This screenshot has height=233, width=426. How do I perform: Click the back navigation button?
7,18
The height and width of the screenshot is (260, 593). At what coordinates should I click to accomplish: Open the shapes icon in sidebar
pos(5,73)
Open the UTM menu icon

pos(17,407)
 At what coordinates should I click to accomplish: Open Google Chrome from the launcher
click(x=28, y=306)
——————
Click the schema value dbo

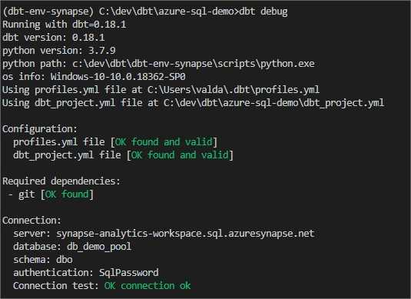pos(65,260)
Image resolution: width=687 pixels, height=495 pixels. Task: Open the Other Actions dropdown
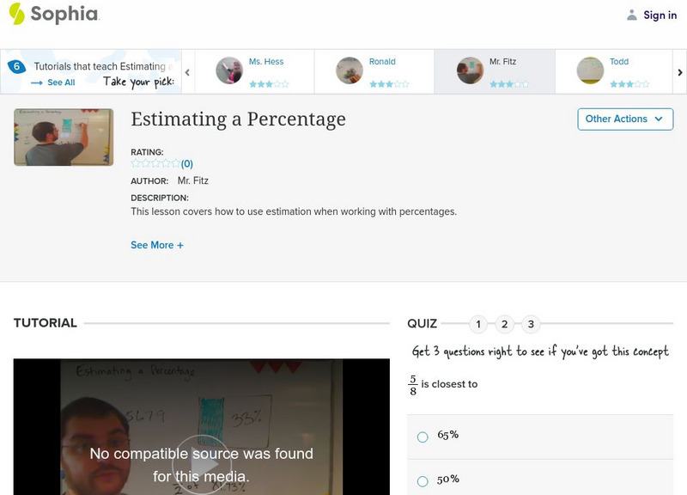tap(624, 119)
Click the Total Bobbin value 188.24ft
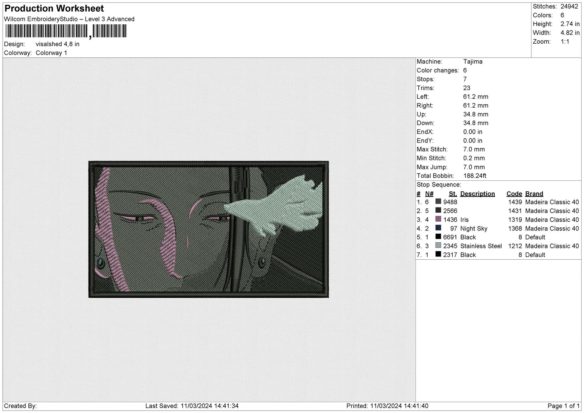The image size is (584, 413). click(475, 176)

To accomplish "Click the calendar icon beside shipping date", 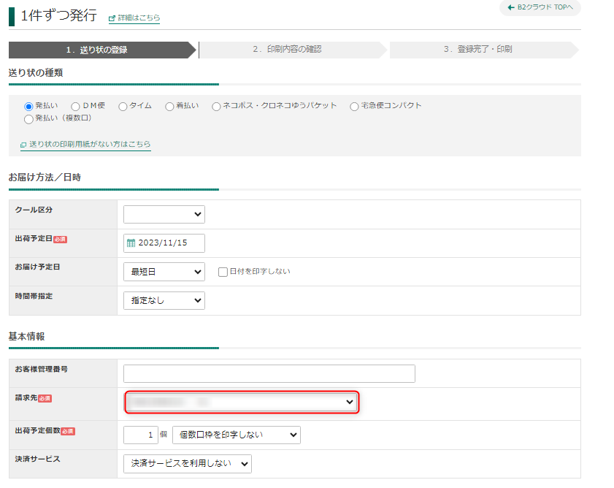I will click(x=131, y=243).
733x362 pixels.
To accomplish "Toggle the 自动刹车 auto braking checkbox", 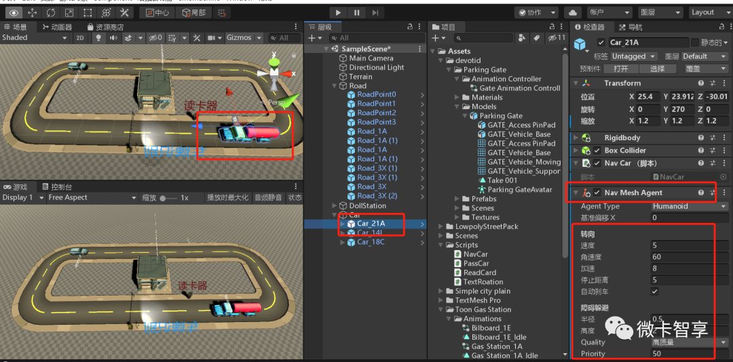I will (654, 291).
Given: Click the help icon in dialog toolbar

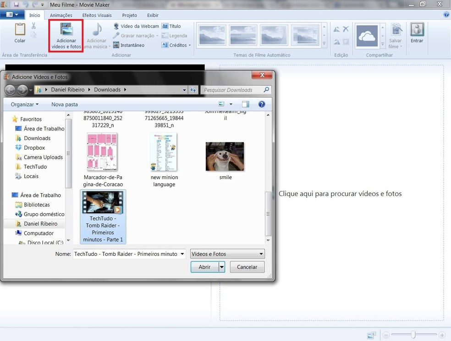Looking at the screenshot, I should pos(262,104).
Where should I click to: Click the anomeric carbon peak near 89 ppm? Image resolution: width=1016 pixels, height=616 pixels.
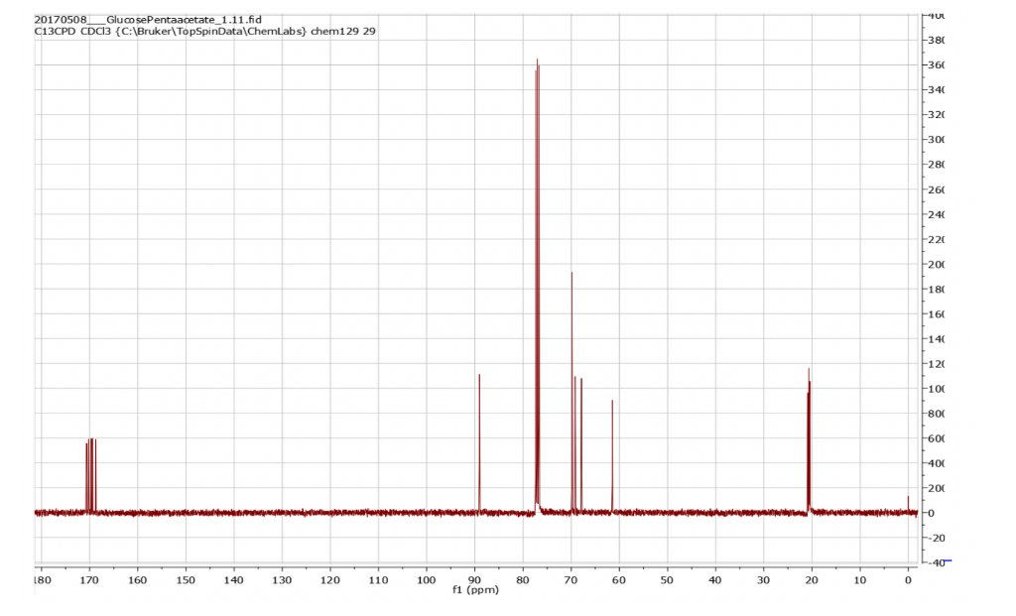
——————
◆ YOUR INSTRUCTIONS ◆
Among the lines above, the one with "Given: Click the help icon in dialog toolbar" opens the part to repeat and the one with "Where should I" closes it; repeat only that part exactly, with no pictures.

◆ OUTPUT OF THE TASK ◆
Given: Click the help icon in dialog toolbar

Looking at the screenshot, I should pos(262,104).
Where should I click to: Click the anomeric carbon peak near 89 ppm? Image resolution: width=1016 pixels, height=616 pixels.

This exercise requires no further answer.